[Stored entries]
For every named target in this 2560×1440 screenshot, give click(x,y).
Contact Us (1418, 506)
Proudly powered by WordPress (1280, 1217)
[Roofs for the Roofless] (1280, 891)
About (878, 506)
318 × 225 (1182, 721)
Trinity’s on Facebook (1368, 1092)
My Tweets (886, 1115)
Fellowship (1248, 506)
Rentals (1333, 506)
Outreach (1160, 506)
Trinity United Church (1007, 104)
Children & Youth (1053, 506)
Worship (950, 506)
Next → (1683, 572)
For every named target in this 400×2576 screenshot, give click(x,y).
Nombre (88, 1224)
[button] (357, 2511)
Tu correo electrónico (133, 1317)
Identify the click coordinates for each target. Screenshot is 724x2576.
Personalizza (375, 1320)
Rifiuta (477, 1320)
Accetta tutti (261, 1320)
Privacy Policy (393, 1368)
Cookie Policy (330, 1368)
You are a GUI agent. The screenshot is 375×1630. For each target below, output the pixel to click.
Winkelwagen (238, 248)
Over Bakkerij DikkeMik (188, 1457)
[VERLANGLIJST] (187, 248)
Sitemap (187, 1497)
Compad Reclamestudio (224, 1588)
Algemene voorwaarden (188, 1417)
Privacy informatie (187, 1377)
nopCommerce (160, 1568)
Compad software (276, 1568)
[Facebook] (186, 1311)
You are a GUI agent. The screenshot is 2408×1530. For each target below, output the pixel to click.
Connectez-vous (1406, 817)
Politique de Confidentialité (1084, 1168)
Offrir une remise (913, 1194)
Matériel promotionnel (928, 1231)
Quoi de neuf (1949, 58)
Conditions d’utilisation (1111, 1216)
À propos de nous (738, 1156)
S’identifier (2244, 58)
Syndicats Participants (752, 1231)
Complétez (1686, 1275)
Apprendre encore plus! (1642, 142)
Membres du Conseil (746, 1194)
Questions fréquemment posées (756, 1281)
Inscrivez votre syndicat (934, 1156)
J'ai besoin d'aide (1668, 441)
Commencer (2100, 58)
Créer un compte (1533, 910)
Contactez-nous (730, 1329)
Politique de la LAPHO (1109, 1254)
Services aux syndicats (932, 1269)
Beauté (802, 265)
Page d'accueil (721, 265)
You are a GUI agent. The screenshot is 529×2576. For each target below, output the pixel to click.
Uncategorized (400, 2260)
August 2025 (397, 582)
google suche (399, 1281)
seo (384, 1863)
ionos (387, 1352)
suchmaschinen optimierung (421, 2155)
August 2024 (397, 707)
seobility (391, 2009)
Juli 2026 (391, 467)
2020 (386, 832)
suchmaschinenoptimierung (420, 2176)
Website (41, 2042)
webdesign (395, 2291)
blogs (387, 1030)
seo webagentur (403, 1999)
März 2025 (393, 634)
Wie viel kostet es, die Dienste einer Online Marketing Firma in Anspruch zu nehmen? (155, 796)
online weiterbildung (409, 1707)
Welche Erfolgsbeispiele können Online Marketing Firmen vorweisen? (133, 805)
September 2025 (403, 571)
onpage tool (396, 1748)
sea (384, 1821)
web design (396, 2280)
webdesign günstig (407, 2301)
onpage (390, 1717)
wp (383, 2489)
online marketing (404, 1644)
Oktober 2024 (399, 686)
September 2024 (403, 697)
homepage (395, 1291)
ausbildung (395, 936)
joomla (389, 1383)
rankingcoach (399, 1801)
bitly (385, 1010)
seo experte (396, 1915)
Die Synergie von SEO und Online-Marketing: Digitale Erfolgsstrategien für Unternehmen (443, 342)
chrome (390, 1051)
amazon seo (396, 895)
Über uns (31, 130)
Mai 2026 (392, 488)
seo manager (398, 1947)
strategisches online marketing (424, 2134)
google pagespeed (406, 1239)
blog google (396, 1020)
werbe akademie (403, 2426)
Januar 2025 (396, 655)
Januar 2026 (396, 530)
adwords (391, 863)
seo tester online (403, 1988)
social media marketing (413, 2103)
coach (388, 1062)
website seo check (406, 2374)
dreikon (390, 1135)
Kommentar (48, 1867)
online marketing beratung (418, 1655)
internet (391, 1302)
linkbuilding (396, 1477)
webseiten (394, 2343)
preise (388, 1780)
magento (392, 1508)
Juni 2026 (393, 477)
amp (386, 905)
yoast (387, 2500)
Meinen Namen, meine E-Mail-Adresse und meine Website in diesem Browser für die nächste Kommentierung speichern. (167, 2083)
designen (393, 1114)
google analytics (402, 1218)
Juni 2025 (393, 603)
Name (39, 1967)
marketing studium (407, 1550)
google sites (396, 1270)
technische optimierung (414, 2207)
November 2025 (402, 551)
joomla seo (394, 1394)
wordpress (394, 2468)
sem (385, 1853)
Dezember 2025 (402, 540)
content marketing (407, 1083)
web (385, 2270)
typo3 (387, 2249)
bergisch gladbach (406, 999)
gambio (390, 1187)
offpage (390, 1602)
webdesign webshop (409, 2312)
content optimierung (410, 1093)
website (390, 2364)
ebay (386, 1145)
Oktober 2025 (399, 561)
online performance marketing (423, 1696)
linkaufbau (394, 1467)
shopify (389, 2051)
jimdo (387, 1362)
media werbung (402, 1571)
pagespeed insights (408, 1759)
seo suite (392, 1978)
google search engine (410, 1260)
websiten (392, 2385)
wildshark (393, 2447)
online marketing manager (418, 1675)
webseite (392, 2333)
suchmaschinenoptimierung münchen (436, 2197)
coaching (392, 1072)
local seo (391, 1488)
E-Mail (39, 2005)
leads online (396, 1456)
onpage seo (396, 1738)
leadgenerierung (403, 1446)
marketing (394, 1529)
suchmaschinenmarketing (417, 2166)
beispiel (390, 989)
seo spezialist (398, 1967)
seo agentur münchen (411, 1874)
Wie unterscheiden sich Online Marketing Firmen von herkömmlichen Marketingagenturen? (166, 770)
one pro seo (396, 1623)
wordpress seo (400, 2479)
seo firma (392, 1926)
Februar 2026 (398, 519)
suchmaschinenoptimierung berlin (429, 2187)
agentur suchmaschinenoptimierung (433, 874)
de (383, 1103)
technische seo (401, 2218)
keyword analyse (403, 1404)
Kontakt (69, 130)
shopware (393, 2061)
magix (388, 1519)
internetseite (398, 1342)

# [ACTION ITEM]
The lines to extract from the data above begin with the line containing "homepage (395, 1291)" and end with the line containing "dreikon (390, 1135)". Extract them exactly, including both.

# [TASK ANSWER]
homepage (395, 1291)
ausbildung (395, 936)
joomla (389, 1383)
rankingcoach (399, 1801)
bitly (385, 1010)
seo experte (396, 1915)
Die Synergie von SEO und Online-Marketing: Digitale Erfolgsstrategien für Unternehmen (443, 342)
chrome (390, 1051)
amazon seo (396, 895)
Über uns (31, 130)
Mai 2026 (392, 488)
seo manager (398, 1947)
strategisches online marketing (424, 2134)
google pagespeed (406, 1239)
blog google (396, 1020)
werbe akademie (403, 2426)
Januar 2025 (396, 655)
Januar 2026 (396, 530)
adwords (391, 863)
seo tester online (403, 1988)
social media marketing (413, 2103)
coach (388, 1062)
website seo check (406, 2374)
dreikon (390, 1135)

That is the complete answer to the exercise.